Now that I see the examples given, I think I would have mislabeled most of them too, even if I were highly motivated to label them.

Though it's normal for any language, it's very interesting how English is variable between dialects and time periods when it comes to slang. There are so many regional slangs of which I cannot understand all the nuances.

A few examples from this dataset, that I would not have labeled correctly:

- daaaaaamn girl! – mislabeled as ANGER

- [NAME] wept. – mislabeled as SADNESS

- [NAME] is bae, how dare you. – mislabeled as ANGER

And don't get me started on Australian/NZ slang. It's a completely different world.

4 comments

I think that in many of these cases the deciding factor is not only fluency in the language, but also the harder problem of context. Labelling individual sentences without context is hard enough, but what makes it worse is that it then spreads to the mistaken assumption that sentences can be analysed without context based on the initial training.

I would argue that the very idea of "sentiment analysis" as applied to individual tweets is flawed... and that's even before we get into the much, much harder problems of sarcasm and irony.

Now all we need is for social media companies to have users do the tagging. Then the data they sell will be even more valuable!

Oh. Shoot me now.

Note to future taggers: I am not suicidal.

Some of these would confuse native British English speakers too, for what it's worth.
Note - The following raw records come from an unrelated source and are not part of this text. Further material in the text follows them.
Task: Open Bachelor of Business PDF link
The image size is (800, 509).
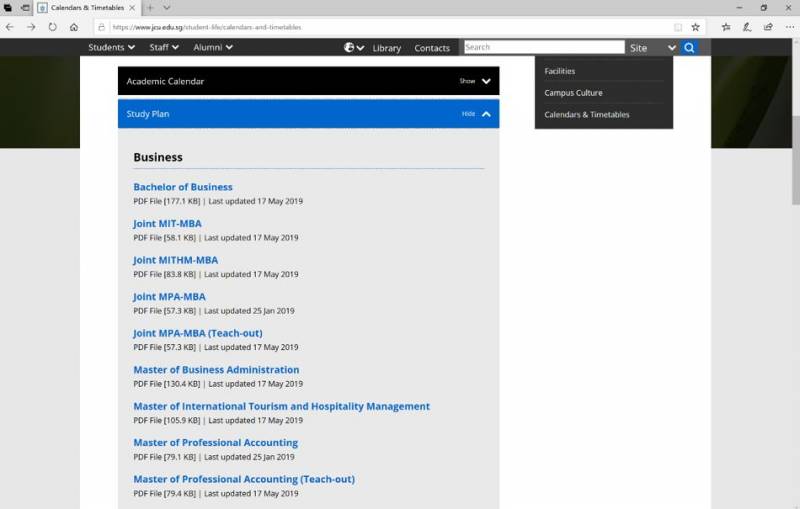Action: 183,187
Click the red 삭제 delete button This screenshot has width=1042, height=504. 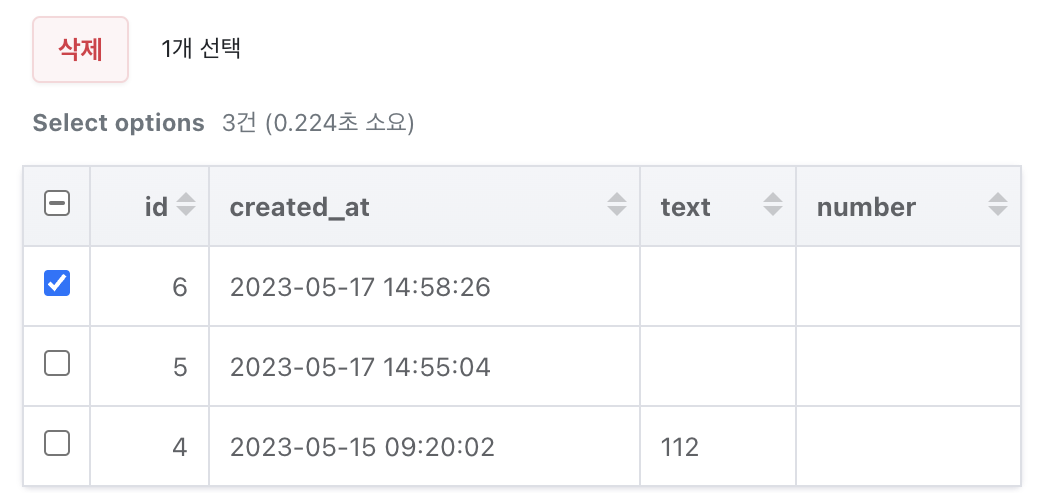80,50
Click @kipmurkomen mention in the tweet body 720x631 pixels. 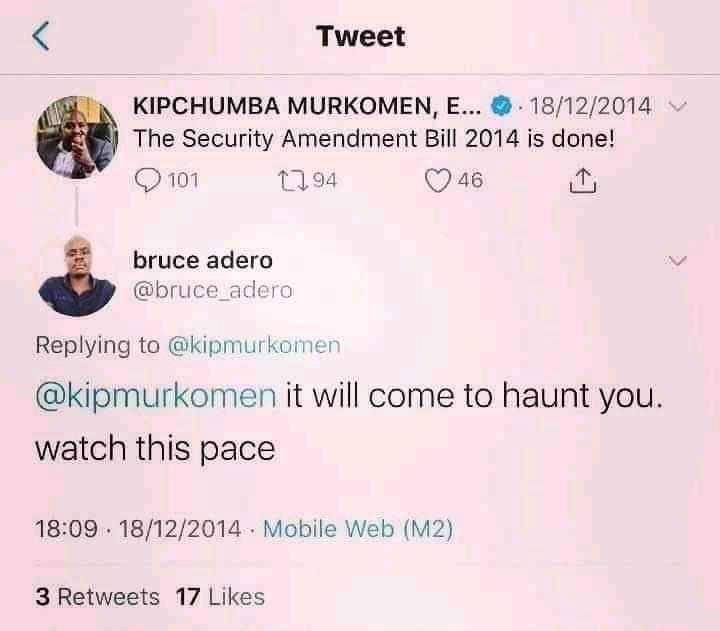(x=156, y=396)
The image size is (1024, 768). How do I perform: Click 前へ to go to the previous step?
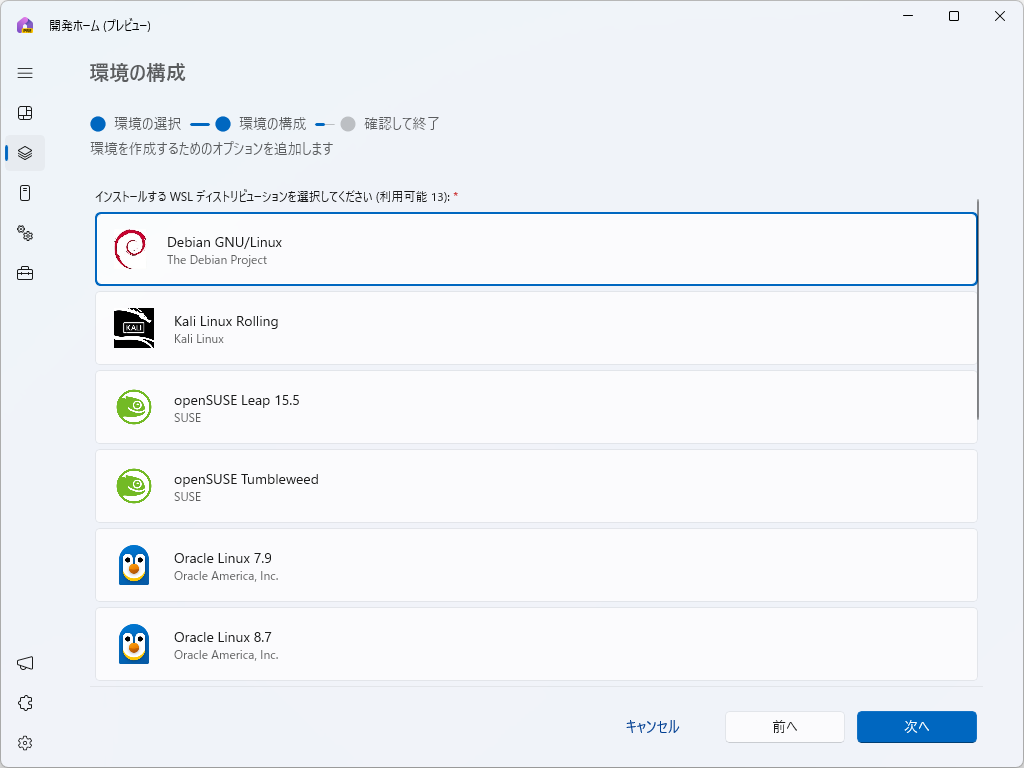[x=784, y=727]
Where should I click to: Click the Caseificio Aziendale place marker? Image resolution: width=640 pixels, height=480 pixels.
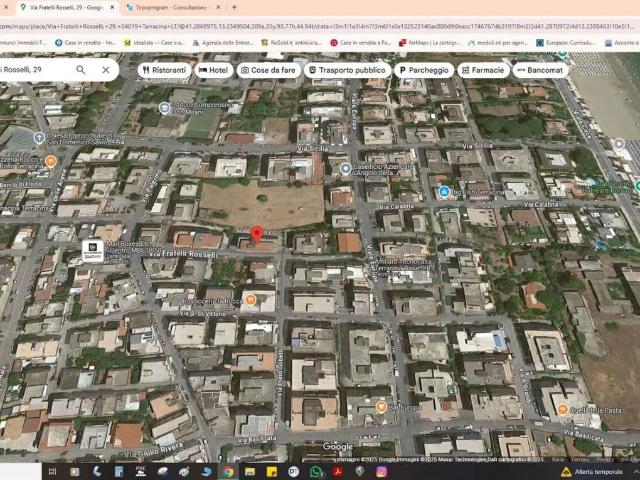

The first and third are African-American vernacular, at least originally. If you haven't seen a US movie where a character literally exclaims "daaaaamn girl!" in an approving voice, you're going to pretty reliably mislabel that one regardless of where or how you learned English. The second is a meme reference and how you label it is going to be dependent on how much time you spend on reddit, not your level of English skill.
Movies don't use the language mislabeled here. Youtube and Twitch do, sometimes excessively so.

I'm pretty sure you would be able to find half of the "mislabeled as negative" sentences shown in a single 15-minute "Among Us" video.

There are others I would have mislabeled too. I think it shows how you need a grasp of the subculture the comment is coming from to reliably label it. Most 15-year olds would probably ace those examples, no cap.

Really curious what makes Aussie and Kiwi slang so different. I didn't think we were that different.